Ecco che ci accorgiamo che c’è una parte di noi che non soffre, che non può soffrire, che non ha mai sofferto e mai soffrirà. E se ci riconosciamo in questo spazio vuoto e amorevole, vedremo la sofferenza che ci attraversa come un flusso che ha solo bisogno di amore, come fosse un suono disarmonico che viene accordato nel momento in cui viene amato.
E allora da questo spazio come si vede la sofferenza? Che effetto fa? E a che cosa serve?
Non dobbiamo cercare sofferenza, ce n’è già a sufficienza, ma quando accade proviamo a vedere almeno a che cosa serve. Se accogliamo la sofferenza come una sostanza che scorre dentro a questo corpo contenitore amorevole e vuoto che siamo, cosa accade alla sostanza? Vedrete che, a suo tempo, la sofferenza si affievolisce, pian piano. Come se fosse un’onda che ritrova la sua misura aurea, la sua armonia.

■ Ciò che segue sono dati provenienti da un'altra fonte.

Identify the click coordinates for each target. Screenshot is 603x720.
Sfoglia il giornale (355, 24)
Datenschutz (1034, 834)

Per ascoltare dobbiamo essere spazio vuoto e accogliente. Da ciò possiamo dare attenzione a ciò che ci attraversa. E l’amorevole attenzione porta l’onda disarmonica all’armonia. Nel frattempo, vedremo che ogni onda disarmonica è una credenza che non ci serve più. È un vecchio modo di guardare alle cose, è un vecchio aspetto di noi che ha bisogno di rinnovarsi.

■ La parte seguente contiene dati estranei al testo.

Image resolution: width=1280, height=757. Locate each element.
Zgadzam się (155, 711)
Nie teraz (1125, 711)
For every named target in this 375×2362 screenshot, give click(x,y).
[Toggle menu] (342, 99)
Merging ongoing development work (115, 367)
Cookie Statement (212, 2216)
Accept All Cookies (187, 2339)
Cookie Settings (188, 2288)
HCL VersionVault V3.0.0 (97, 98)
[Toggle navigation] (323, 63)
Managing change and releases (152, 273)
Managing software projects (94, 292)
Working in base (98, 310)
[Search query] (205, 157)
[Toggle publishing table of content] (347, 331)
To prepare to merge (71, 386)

Quel fuoco che sembra distruggerci sa cosa sta facendo e probabilmente sta facendo crollare un’immagine di noi, un’idea, una credenza che non ci serve più.
Non è il crollo dell’immagine di sé, della credenza, a far male ma è il resistere a questa dissoluzione. È il non accettare il cambiamento, il rinnovamento. Siamo affezionati al vecchio anche se non ci serve più. Cosa accadrebbe allora se accompagnassimo questo rinnovamento? Se non gli resistessimo? Cosa succederebbe se lasciassimo andare le nostre verità, che sembrano oggettive, per fidarci di questo movimento di trasmutazione?

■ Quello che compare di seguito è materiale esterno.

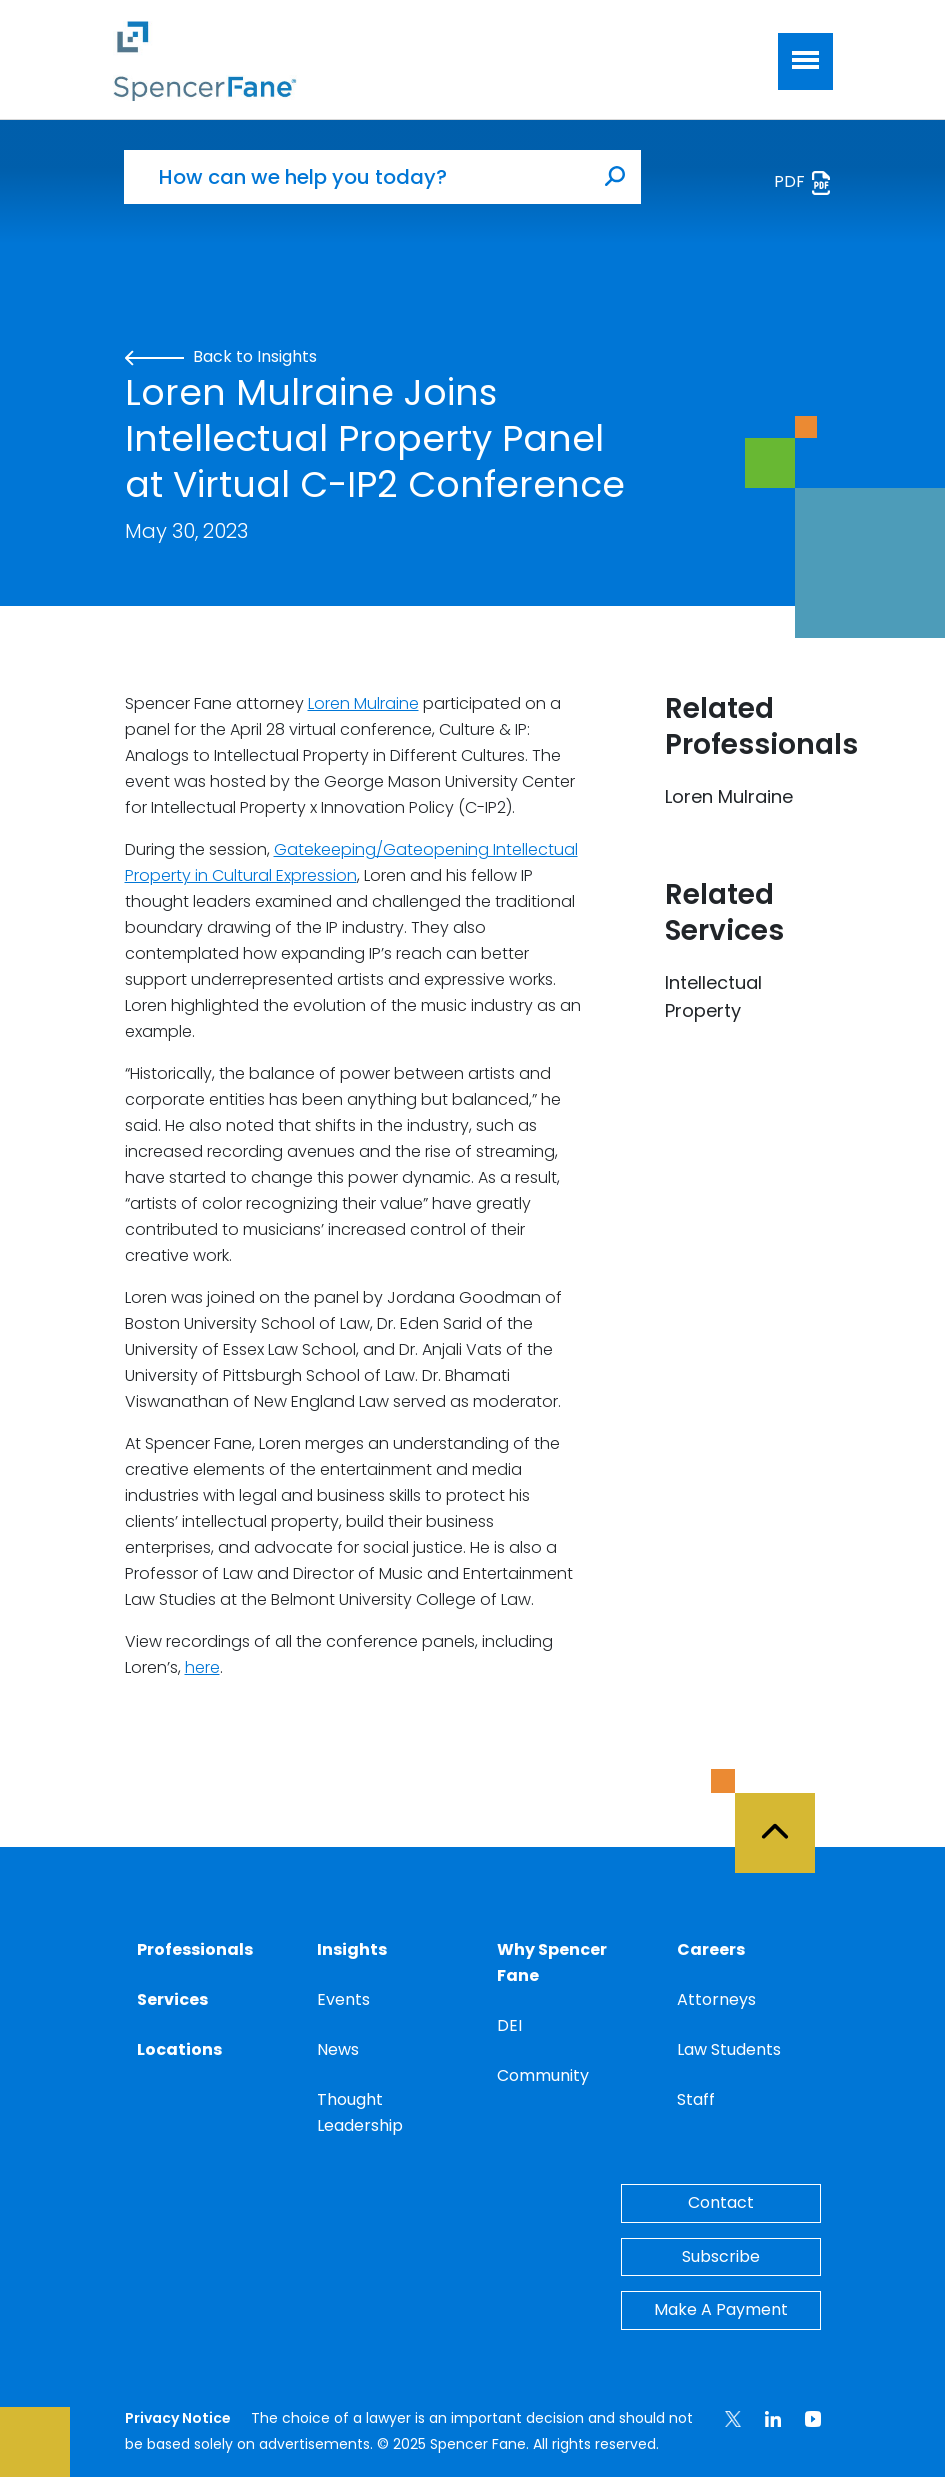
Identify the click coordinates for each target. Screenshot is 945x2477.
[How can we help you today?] (357, 177)
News (338, 2049)
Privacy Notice (178, 2418)
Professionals (195, 1949)
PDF (803, 182)
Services (172, 1999)
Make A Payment (721, 2309)
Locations (179, 2049)
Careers (711, 1949)
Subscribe (721, 2256)
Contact (721, 2202)
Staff (696, 2099)
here (202, 1667)
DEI (509, 2025)
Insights (352, 1949)
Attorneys (716, 1999)
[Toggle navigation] (805, 61)
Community (543, 2075)
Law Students (729, 2049)
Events (343, 1999)
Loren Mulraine (363, 703)
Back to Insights (221, 356)
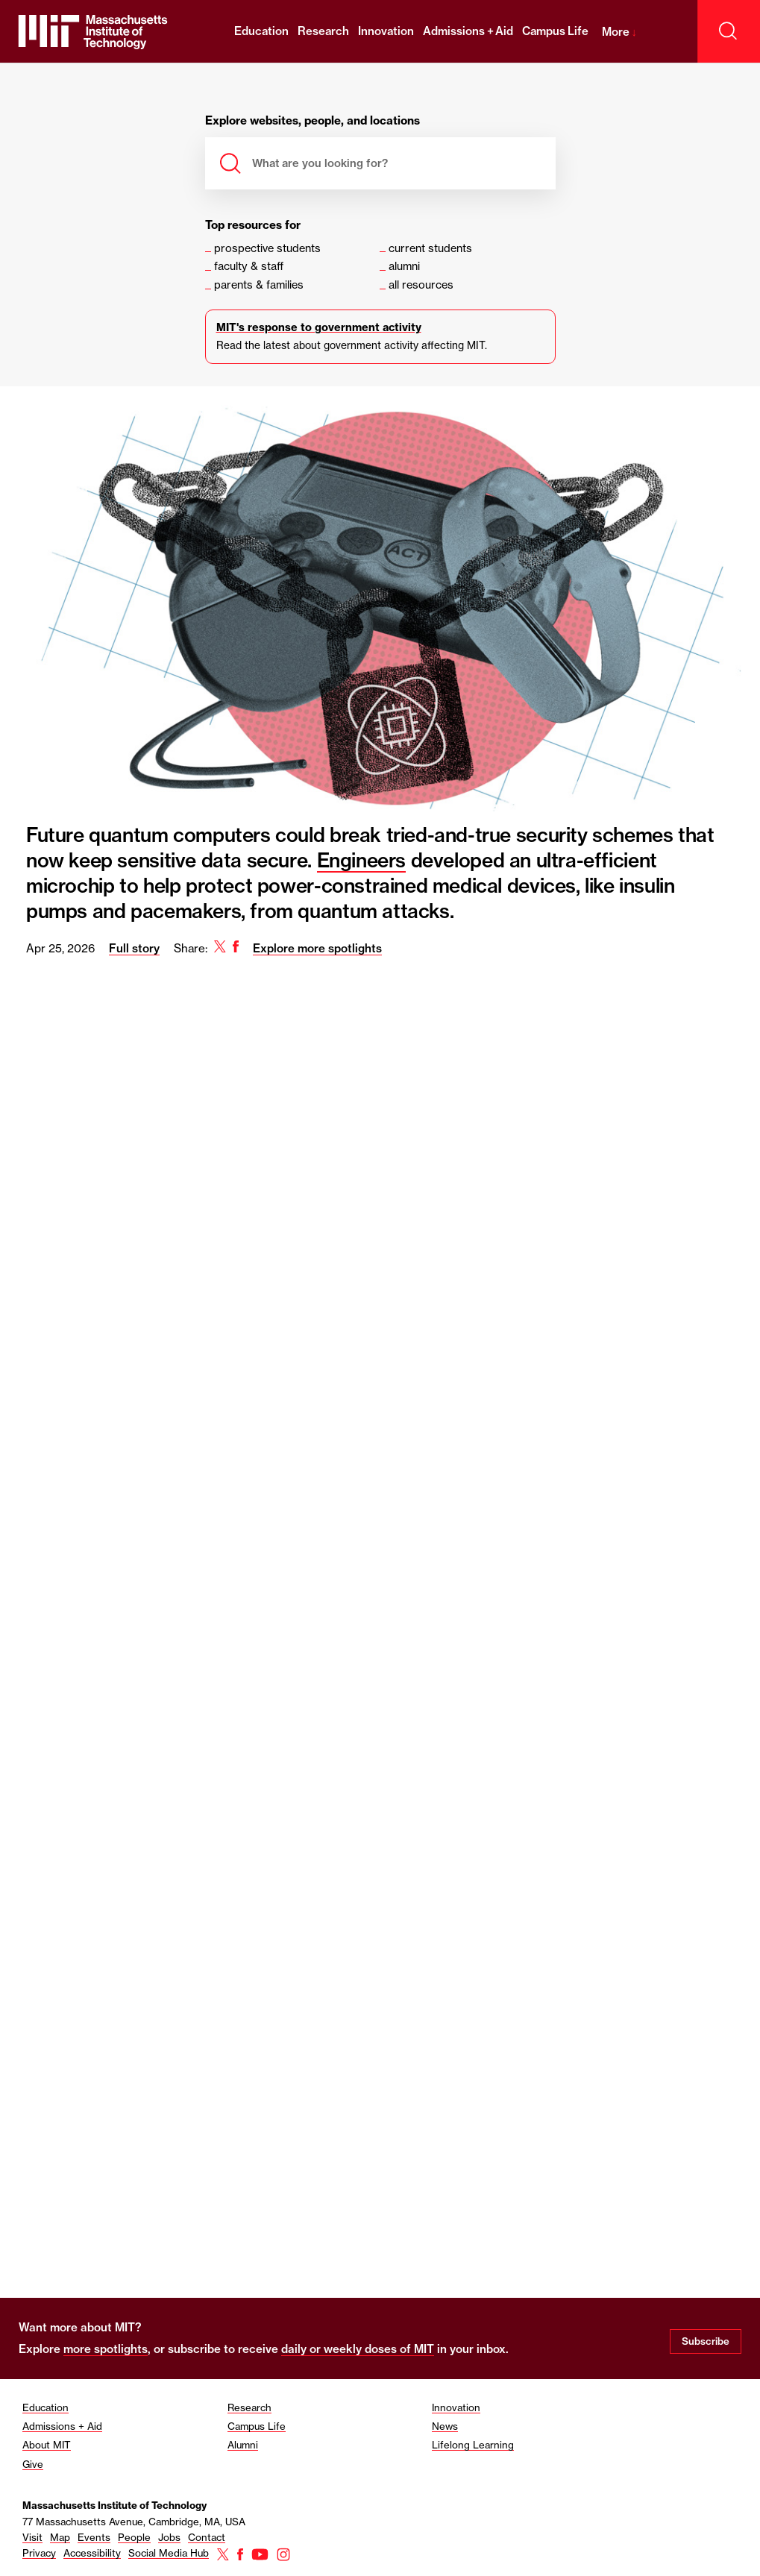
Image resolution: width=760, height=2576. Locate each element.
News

Non resisto. Sono lo spazio che accoglie la sofferenza che è proprio come una sostanza che scorre nel mio corpo e attua il suo processo di trasformazione. Le lascio fare, la sento tutta perché sono lo spazio che la accoglie, non la sostanza.
Dopo un po’, la sostanza si dissolve e lascia lo spazio vuoto e quasi sembra mancarmi quella sofferenza, quella sostanza, quel modo di guardare, quella credenza, quella verità!
Cosa faccio con questo vuoto? E se quel vuoto potesse accogliere altro?
Chiedi con il cuore un nuovo sguardo e ti sarà dato. Attendi. Lasciati riempire. Apriti a una nuova intuizione, a un nuovo sentire, a una nuova sostanza. Attendi, apriti perché ti verrà dato. Ascolta bene, senti bene, ti è già stato dato.
Permetti al tuo corpo di sentire. Assapora il nuovo sentire, è nuova vita che scorre. Guarda da lì. Vedrai altro da prima. Creerai altro da prima.
La tua vita sarà diversa, più viva, più luminosa, più intensa.
E soprattutto, non avrai più paura della sofferenza.